Document segment:
————————

Hain supports attack on Milburn's plans for foundation hospitals
Alan Milburn, the Secretary of State for Health, faced fresh criticism of his plans for foundation hospitals last night when Peter Hain, the Welsh Secretary, appeared to endorse an attack on the policy.
Mr Milburn moved to reassure Labour MPs over his proposals yesterday by unveiling safeguards on their operation and redirecting billions of pounds of NHS cash to the poorest areas of England. In a Commons statement on his plans to free the best hospitals from Whitehall control, the Health Secretary insisted that he wanted an extension of public ownership of hospitals rather than privatisation.
But in what seemed to be the first open criticism of the plans by a cabinet minister, Mr Hain backed a speech by Rhodri Morgan, the Welsh First Minister, which derided the very idea of foundation hospitals. Mr Morgan was due to underline the "clear red water" emerging between the Welsh Assembly and the UK Government in a speech at Swansea University.
According to the text of his speech, he criticises government plans for foundation hospitals, saying they will be used by those who are already have the most social advantages. The experiment will end not in patients choosing hospitals but hospitals choosing patients, the speech says. "In welfare markets, producer choice, rather than consumer choice, is too likely to be the outcome."
Speaking in a Welsh Assembly debate, Mr Hain said: "Having had the opportunity to have an advance look at the text he is delivering tonight in Swansea, I very much endorse that speech and commend it be read by every member of this Assembly."
Mr Hain was unavailable for comment last night, but his officials said he had meant to praise Mr Morgan's right to carve a different path for Wales rather than criticise government policy. "The whole principle of devolution means that Wales can do something different and we absolutely respect their decision to do that. But as a member of the UK Cabinet, Peter has no problem at all with the Government's policy on foundation hospitals for England," an aide said.
Mr Milburn also faced a blistering attack from Gwyneth Dunwoody, MP for Crewe and Nantwich, as he outlined his plans in the Commons.
She dismissed his claims that he would impose a "legal lock" on a future government seizing the assets of foundation hospitals. "There is no legal way in which he can bind these trusts," she said.
"To create such foundation hospitals will not only damage the interests of the patients but will, in a final analysis, create the machinery that any incoming Conservative government in the future would use to privatise hospitals."
But Mr Milburn said that any Tory government that wanted to sell off foundation hospitals would have to seize their assets not from the Department of Health but from local people who would in effect own their neighbourhood trust.
The Health Secretary pleased Labour MPs by announcing a new NHS funding formula that will redirect money to the most deprived areas of the country.

————————

Dataset excerpts:
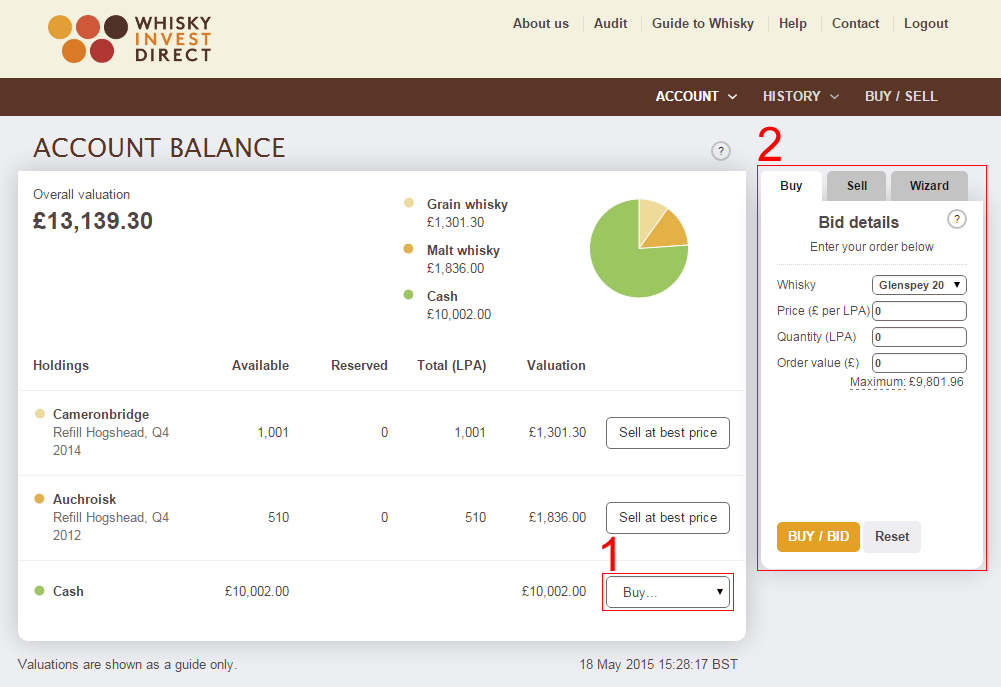This screenshot has height=687, width=1001.
Task: Switch to the Sell tab
Action: (857, 186)
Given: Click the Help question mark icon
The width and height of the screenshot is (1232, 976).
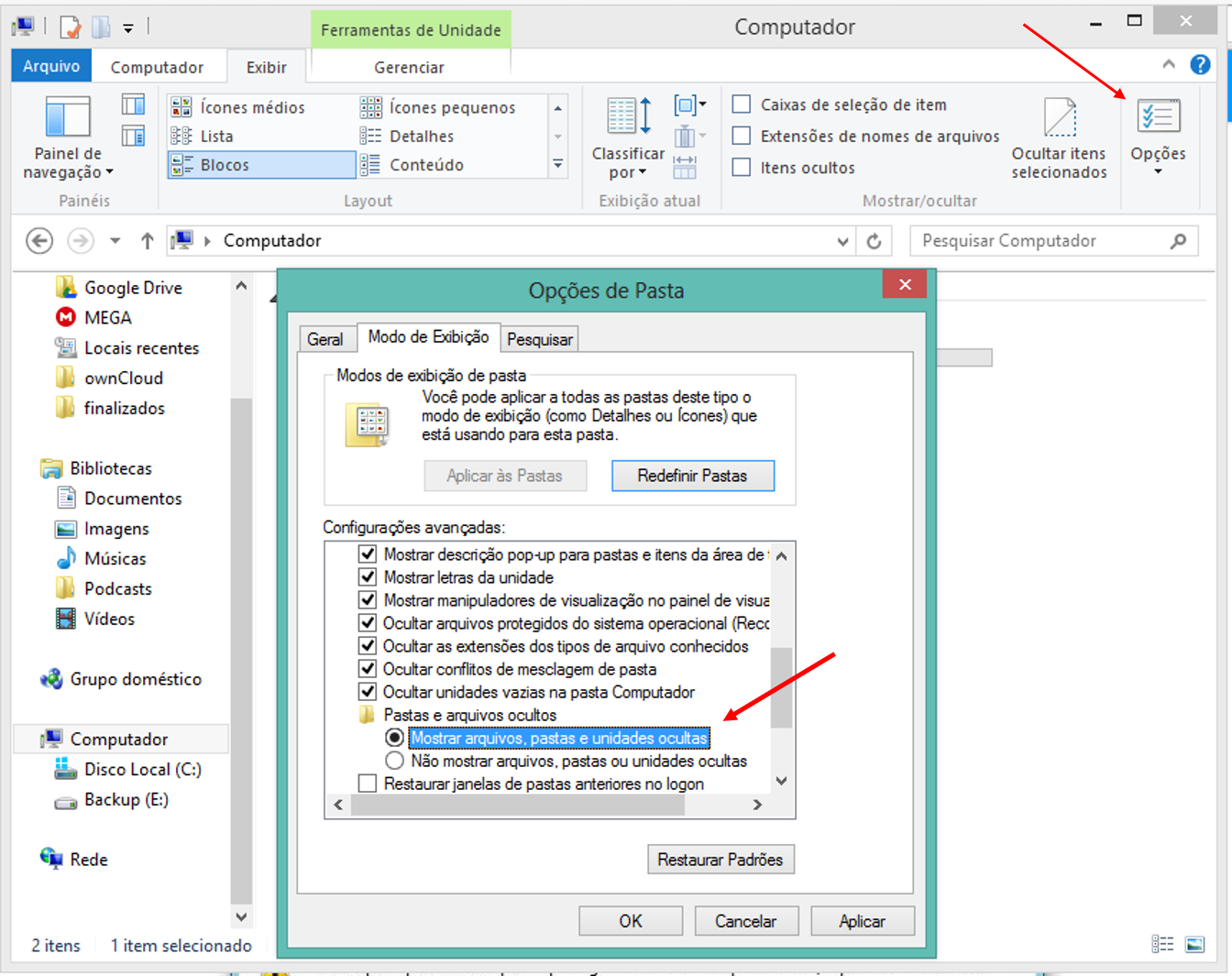Looking at the screenshot, I should 1199,65.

————————

Instructions for the task:
Transcribe the foundation hospitals article between "But in what" and "at Swansea University.", inclusive. Rely only on the article about foundation hospitals, not on the items.

Response below:
But in what seemed to be the first open criticism of the plans by a cabinet minister, Mr Hain backed a speech by Rhodri Morgan, the Welsh First Minister, which derided the very idea of foundation hospitals. Mr Morgan was due to underline the "clear red water" emerging between the Welsh Assembly and the UK Government in a speech at Swansea University.